Could you render the items from the line that contains "Viewport: 1568px width, 770px" through the line that contains "point(146,79)", both included, as a Markdown table with the columns Row and Line, leaving out blank lines?
-- BEGIN TASK INPUT --
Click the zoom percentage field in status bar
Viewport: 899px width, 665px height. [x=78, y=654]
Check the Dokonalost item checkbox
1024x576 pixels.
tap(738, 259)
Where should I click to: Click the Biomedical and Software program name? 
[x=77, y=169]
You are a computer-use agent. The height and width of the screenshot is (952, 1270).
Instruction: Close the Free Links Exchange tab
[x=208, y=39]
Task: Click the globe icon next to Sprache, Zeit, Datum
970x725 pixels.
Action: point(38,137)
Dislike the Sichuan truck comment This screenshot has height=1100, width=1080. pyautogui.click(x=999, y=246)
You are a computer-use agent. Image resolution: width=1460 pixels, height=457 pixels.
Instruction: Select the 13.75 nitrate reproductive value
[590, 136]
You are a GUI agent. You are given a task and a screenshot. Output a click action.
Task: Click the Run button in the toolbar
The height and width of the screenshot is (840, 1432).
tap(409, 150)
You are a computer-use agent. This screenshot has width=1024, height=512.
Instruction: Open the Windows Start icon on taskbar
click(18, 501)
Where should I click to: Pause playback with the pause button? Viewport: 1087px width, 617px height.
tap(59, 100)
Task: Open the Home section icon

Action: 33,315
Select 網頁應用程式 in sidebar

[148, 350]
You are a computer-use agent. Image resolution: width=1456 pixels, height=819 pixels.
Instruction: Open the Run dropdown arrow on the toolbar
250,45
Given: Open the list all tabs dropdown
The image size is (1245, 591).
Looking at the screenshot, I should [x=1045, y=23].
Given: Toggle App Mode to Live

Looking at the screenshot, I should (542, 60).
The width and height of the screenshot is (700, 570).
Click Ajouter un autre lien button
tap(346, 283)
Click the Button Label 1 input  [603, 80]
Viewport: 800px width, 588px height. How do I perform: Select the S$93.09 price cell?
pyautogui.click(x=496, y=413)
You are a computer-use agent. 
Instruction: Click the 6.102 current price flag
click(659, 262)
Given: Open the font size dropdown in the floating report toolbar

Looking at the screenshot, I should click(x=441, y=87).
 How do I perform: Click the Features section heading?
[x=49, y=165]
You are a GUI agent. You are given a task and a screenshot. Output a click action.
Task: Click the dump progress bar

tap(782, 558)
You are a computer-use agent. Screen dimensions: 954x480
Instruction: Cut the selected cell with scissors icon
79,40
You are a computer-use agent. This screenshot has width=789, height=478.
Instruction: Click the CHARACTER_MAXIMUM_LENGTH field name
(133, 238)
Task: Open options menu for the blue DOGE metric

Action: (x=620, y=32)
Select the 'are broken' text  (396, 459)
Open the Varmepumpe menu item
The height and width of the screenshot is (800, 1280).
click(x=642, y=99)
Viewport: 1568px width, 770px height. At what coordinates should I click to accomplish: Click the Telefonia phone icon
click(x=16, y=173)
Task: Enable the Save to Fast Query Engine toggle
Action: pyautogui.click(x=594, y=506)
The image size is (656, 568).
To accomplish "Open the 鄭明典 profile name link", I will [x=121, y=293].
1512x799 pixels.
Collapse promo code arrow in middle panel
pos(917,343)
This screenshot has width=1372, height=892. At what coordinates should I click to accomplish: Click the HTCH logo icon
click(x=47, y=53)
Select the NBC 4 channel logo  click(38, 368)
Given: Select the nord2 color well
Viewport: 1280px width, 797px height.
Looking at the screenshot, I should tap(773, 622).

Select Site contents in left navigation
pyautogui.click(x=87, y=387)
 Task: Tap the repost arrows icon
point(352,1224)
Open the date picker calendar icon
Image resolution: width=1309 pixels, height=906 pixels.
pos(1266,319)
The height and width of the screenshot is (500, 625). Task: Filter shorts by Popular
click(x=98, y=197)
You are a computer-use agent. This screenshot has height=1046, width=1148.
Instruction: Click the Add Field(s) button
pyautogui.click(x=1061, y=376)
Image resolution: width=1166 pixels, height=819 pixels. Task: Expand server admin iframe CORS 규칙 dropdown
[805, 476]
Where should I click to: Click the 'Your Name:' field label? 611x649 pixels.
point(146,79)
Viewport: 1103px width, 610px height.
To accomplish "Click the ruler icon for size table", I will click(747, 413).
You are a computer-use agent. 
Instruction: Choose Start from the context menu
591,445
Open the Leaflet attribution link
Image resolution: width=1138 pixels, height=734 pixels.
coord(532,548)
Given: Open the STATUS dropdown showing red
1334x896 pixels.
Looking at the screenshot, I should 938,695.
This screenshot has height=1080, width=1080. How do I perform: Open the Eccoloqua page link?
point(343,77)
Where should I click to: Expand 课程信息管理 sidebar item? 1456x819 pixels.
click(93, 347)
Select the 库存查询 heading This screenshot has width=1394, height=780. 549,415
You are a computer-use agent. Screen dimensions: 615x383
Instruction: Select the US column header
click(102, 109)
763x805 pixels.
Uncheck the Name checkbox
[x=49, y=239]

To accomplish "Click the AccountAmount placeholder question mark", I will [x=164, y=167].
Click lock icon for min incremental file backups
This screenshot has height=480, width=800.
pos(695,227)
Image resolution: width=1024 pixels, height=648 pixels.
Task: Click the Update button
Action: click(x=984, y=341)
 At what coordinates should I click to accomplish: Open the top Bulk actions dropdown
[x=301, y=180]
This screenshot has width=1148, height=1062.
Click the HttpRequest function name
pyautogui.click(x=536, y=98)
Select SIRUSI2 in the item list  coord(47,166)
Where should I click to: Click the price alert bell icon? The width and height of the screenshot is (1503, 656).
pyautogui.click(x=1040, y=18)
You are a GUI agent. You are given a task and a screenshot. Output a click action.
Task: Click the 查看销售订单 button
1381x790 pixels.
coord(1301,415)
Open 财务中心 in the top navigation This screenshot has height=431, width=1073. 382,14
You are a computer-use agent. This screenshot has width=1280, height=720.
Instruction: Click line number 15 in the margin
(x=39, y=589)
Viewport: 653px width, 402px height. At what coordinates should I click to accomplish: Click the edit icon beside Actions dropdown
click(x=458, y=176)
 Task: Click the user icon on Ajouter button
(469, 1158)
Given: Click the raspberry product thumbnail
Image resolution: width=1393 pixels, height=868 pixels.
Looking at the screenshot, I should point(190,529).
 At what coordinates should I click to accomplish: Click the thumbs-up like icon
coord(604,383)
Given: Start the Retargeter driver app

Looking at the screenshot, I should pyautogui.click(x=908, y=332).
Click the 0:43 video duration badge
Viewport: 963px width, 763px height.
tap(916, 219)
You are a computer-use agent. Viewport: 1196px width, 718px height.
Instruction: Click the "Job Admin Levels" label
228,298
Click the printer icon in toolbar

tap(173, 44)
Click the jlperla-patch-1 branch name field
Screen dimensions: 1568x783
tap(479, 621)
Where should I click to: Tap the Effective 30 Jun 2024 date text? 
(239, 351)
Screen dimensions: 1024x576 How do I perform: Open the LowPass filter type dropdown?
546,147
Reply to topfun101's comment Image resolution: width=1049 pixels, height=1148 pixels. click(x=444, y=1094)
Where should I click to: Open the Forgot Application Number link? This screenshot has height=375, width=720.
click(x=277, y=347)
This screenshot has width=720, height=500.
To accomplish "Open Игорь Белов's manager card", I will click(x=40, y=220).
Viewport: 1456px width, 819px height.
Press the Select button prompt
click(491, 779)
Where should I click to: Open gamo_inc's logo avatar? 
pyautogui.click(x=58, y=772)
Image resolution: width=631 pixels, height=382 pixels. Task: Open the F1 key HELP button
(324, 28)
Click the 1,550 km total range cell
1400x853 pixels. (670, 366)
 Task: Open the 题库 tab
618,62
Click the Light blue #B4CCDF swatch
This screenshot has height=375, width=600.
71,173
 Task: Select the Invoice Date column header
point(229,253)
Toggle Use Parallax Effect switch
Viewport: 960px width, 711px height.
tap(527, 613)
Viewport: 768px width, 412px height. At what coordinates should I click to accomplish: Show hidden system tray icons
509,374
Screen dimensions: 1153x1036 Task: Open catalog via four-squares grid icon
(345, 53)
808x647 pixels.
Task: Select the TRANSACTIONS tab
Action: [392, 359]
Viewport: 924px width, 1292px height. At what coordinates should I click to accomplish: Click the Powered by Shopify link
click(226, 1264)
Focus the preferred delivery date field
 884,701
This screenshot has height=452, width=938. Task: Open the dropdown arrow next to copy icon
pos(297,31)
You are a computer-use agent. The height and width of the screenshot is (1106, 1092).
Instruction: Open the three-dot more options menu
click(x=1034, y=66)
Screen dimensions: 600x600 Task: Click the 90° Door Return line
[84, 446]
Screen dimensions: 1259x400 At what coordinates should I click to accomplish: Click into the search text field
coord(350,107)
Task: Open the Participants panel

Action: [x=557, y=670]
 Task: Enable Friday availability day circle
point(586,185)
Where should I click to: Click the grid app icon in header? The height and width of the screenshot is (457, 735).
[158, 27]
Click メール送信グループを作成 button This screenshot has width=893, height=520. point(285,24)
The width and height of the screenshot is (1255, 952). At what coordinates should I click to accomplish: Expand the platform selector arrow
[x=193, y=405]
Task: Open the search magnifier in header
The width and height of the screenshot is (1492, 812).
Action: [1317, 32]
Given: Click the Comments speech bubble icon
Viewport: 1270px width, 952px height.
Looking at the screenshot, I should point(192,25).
-- END TASK INPUT --
--- TASK OUTPUT ---
| Row | Line |
|---|---|
| 1 | Viewport: 1568px width, 770px height. At what coordinates should I click to accomplish: Click the Telefonia phone icon |
| 2 | click(x=16, y=173) |
| 3 | Task: Enable the Save to Fast Query Engine toggle |
| 4 | Action: pyautogui.click(x=594, y=506) |
| 5 | The image size is (656, 568). |
| 6 | To accomplish "Open the 鄭明典 profile name link", I will [x=121, y=293]. |
| 7 | 1512x799 pixels. |
| 8 | Collapse promo code arrow in middle panel |
| 9 | pos(917,343) |
| 10 | This screenshot has width=1372, height=892. At what coordinates should I click to accomplish: Click the HTCH logo icon |
| 11 | click(x=47, y=53) |
| 12 | Select the NBC 4 channel logo  click(38, 368) |
| 13 | Given: Select the nord2 color well |
| 14 | Viewport: 1280px width, 797px height. |
| 15 | Looking at the screenshot, I should tap(773, 622). |
| 16 | Select Site contents in left navigation |
| 17 | pyautogui.click(x=87, y=387) |
| 18 |  Task: Tap the repost arrows icon |
| 19 | point(352,1224) |
| 20 | Open the date picker calendar icon |
| 21 | Image resolution: width=1309 pixels, height=906 pixels. |
| 22 | pos(1266,319) |
| 23 | The height and width of the screenshot is (500, 625). Task: Filter shorts by Popular |
| 24 | click(x=98, y=197) |
| 25 | You are a computer-use agent. This screenshot has height=1046, width=1148. |
| 26 | Instruction: Click the Add Field(s) button |
| 27 | pyautogui.click(x=1061, y=376) |
| 28 | Image resolution: width=1166 pixels, height=819 pixels. Task: Expand server admin iframe CORS 규칙 dropdown |
| 29 | [805, 476] |
| 30 | Where should I click to: Click the 'Your Name:' field label? 611x649 pixels. |
| 31 | point(146,79) |